Buck read, “The GCASA is pleased to assure the public that the darkening of the skies that began this morning is the result of an explainable natural phenomenon and should not be cause for alarm. Top scientific researchers have concluded that this is a condition that should rectify itself in forty-eight to ninety-six hours.

“It should not significantly affect temperatures, except in the short run, and the lack of brightness should not be misconstrued as lack of solar power and energy. While there may be some short-term impact on smaller solar-powered equipment such as cell phones, computers, and calculators, there should be no measurable impact on the power reserves held by Global Community Power and Light.

“As for what happened in space to cause this condition, experts point to the explosion of a massive star (a supernova), which resulted in the formation of a magnetar (or supermagnetized star). Such a heavenly body can be up to fifteen miles across but weigh twice as much as the sun. It is formed when the massive star explodes and its core shrinks under gravity. The magnetar spins at a tremendous rate of speed, causing the elements in its core to rise and become intensely magnetic.

“Flashes from such events can emit as much energy as the sun would produce in hundreds of years. Normally these bursts are contained in the upper atmosphere, which absorbs all the radiation. While we have not detected harmful levels of radiation, this flash clearly occurred at an altitude low enough to affect the brightness of the sun. Current readings show a decrease in light between 30 and 35 percent.

“The GCASA will maintain constant watch on the situation and report significant changes. We expect the situation to normalize before the end of next week.”

Rosenzweig shook his head and looked into Buck’s eyes. “A convincing piece of fantasy, no?”

“I’d buy it if I didn’t know better,” Buck said.

“Well, this is not my field, as you know. But even I can see through this. The creation of a magnetar would have no effect on the brightness of the sun, moon, or stars except maybe to make them brighter. It would affect radio waves, maybe knock out satellites. If it happened low enough in our atmosphere, as they imply, to affect earth, it would probably knock the earth off its axis. Whatever this was, it was not the creation of a magnetar from a supernova.”

“What do you mean, ‘Whatever this was’? You know as well as I do what it was.”
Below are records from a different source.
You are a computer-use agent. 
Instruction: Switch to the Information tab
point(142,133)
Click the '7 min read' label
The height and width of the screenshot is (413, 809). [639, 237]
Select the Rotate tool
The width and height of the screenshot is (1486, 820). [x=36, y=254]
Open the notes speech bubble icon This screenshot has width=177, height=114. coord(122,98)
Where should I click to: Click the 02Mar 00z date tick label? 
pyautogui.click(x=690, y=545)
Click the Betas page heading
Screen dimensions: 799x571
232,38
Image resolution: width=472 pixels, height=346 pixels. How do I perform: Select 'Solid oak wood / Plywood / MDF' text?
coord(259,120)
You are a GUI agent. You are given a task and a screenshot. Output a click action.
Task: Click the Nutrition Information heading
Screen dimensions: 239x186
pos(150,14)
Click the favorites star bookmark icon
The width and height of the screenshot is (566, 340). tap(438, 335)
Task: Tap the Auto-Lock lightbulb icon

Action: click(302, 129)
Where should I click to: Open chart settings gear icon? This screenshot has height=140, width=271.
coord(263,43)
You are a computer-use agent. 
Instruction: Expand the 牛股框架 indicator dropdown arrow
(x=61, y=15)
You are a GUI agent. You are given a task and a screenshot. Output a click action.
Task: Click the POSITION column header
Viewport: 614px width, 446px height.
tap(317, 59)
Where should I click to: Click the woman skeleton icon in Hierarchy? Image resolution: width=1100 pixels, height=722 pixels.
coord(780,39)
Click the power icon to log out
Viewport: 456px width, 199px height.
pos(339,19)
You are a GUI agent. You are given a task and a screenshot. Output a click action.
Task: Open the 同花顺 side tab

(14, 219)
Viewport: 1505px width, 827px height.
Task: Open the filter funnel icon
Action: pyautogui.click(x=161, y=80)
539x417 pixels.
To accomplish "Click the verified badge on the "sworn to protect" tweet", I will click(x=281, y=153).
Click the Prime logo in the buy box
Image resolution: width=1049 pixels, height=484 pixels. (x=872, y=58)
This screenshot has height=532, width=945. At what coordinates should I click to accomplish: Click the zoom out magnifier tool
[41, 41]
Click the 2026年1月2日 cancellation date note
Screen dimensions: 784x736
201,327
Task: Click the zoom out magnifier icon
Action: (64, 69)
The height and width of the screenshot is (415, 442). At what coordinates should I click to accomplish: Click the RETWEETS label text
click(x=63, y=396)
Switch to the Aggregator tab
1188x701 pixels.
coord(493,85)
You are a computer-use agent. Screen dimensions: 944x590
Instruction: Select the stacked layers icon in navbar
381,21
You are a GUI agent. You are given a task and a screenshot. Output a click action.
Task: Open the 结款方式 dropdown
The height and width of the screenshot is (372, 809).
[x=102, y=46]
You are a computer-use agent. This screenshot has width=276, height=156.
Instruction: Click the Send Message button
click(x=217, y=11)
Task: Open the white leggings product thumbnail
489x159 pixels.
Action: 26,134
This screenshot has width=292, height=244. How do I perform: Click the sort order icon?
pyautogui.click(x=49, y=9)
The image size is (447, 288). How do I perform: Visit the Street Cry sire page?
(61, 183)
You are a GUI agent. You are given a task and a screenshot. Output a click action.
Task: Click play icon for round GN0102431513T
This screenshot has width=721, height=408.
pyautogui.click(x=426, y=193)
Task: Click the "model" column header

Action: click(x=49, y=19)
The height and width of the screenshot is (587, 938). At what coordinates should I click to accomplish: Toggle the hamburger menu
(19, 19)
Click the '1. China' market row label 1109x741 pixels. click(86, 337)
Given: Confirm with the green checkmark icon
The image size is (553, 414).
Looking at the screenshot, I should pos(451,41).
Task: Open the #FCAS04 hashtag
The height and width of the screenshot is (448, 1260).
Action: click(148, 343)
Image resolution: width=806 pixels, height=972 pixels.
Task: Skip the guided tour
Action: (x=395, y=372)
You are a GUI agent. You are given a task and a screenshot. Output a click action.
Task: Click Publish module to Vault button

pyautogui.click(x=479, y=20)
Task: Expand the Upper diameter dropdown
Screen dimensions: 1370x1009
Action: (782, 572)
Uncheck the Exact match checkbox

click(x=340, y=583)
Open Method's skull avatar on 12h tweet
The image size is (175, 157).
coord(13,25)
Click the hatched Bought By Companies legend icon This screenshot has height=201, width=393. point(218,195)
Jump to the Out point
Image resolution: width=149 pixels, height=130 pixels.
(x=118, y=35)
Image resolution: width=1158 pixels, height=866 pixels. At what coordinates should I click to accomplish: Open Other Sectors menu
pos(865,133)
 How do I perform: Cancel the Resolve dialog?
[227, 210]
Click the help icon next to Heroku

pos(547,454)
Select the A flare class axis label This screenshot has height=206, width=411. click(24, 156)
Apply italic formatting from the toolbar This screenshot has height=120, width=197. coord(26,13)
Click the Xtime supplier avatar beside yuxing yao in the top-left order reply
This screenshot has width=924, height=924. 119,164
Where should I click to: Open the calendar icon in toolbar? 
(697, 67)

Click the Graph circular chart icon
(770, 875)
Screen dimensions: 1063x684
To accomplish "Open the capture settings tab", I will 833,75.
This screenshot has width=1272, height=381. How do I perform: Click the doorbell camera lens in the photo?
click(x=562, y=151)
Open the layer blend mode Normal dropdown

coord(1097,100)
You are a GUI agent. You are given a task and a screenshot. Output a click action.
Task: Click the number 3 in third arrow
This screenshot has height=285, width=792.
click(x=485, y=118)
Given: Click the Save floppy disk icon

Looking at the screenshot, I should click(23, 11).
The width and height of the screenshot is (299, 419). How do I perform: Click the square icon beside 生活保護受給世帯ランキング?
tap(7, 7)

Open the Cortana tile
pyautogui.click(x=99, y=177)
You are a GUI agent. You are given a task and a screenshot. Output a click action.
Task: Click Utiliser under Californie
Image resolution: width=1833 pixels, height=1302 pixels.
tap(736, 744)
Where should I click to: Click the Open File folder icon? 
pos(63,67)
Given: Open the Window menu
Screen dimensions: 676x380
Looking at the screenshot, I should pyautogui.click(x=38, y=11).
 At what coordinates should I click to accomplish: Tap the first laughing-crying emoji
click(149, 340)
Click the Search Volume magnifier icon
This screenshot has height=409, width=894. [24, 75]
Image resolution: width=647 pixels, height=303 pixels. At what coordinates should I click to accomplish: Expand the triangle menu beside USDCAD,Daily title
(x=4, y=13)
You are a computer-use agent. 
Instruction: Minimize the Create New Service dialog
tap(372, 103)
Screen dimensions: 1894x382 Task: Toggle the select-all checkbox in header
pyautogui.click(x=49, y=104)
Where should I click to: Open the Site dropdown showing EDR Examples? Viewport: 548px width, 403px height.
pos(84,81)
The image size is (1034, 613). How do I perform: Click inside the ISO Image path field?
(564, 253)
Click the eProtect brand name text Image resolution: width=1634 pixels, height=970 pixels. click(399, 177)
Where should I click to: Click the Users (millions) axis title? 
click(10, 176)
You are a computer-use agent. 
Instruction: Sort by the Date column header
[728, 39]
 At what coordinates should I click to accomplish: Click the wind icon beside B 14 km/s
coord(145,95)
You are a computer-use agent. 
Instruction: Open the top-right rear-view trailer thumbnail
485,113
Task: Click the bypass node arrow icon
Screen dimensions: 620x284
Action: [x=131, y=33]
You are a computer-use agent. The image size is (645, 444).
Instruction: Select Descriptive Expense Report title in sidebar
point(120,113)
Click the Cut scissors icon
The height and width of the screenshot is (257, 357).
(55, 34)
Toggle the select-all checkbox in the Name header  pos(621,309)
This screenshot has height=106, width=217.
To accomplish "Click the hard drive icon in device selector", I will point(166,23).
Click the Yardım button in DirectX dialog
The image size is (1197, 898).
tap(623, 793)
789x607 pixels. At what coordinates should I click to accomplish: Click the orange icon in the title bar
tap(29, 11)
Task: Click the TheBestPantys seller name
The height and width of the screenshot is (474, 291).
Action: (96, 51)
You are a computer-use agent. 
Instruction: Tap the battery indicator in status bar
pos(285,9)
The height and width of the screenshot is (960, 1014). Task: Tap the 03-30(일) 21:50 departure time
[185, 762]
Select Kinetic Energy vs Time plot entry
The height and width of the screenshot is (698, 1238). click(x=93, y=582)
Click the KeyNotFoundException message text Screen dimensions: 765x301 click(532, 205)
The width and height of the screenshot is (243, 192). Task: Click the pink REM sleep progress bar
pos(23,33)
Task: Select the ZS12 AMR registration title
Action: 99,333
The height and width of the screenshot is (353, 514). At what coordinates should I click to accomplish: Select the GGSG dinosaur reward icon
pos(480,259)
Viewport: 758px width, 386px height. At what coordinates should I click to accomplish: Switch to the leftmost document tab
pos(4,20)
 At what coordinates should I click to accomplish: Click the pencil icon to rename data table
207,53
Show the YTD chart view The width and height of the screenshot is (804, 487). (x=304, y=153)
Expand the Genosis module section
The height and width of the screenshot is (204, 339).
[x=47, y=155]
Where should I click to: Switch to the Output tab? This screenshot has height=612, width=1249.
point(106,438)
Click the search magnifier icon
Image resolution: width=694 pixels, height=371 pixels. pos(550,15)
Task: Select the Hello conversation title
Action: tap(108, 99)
“As a matter of fact, I think I do.”

Dr. Rosenzweig tried out on Buck what he planned to say live on the air when asked about the event. “I’ll even carry the document solemnly in my hand, rolled up and dog-eared, as if I have been agonizing over it for hours.”

“I love it,” Buck said. He phoned the States, something that grew increasingly difficult as the hours of darkness continued and would become nearly impossible within days.

Chloe answered. “Yes, dear,” she said. “Your phone call from Chaim lasted this long?”

“No, sorry. Got tied up. I just wanted to tell you to watch for him on the news with his assessment of what happened.”

“What is his assessment?”

“I don’t want to spoil it for you. Just make sure nobody misses it. It’ll make your day.”

“We’re having power problems here already, Buck, and this connection isn’t the best.”

“Save enough to watch Chaim. You’ll be glad you did.”